━━ PROVIDED RECORDS ━━

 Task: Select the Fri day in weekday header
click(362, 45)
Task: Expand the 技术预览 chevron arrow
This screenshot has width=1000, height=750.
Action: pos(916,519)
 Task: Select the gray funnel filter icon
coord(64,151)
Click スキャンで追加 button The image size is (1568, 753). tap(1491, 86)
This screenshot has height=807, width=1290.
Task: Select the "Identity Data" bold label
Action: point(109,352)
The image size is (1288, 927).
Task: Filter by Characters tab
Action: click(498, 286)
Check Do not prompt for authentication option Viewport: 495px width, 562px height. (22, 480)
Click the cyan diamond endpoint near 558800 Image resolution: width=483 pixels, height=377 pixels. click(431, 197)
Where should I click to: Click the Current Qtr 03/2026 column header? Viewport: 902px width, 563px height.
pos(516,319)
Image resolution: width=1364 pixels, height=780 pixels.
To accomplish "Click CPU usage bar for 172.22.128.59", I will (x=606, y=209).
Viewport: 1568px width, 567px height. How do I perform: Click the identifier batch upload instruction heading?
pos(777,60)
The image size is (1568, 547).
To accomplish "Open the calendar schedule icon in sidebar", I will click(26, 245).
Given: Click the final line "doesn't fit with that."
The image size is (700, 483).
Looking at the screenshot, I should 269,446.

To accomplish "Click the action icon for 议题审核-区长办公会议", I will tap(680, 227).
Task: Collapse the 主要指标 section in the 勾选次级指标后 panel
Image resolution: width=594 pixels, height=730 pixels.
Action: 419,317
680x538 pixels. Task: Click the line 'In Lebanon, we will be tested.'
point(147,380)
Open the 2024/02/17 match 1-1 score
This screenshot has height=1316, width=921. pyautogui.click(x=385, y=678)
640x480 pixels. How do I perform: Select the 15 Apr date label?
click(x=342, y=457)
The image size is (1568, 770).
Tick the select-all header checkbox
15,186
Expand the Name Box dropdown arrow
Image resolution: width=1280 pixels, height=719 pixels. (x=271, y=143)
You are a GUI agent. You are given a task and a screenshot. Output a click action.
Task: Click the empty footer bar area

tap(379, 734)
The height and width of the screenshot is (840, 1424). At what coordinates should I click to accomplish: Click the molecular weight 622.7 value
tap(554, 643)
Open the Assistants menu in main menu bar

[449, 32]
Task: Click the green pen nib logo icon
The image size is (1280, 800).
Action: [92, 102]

━━━

Would you return each line of the material above, unchanged, from the first one through the line where "Click the cyan" appears?

 Task: Select the Fri day in weekday header
click(362, 45)
Task: Expand the 技术预览 chevron arrow
This screenshot has width=1000, height=750.
Action: pos(916,519)
 Task: Select the gray funnel filter icon
coord(64,151)
Click スキャンで追加 button The image size is (1568, 753). tap(1491, 86)
This screenshot has height=807, width=1290.
Task: Select the "Identity Data" bold label
Action: point(109,352)
The image size is (1288, 927).
Task: Filter by Characters tab
Action: click(498, 286)
Check Do not prompt for authentication option Viewport: 495px width, 562px height. (22, 480)
Click the cyan diamond endpoint near 558800 Image resolution: width=483 pixels, height=377 pixels. click(431, 197)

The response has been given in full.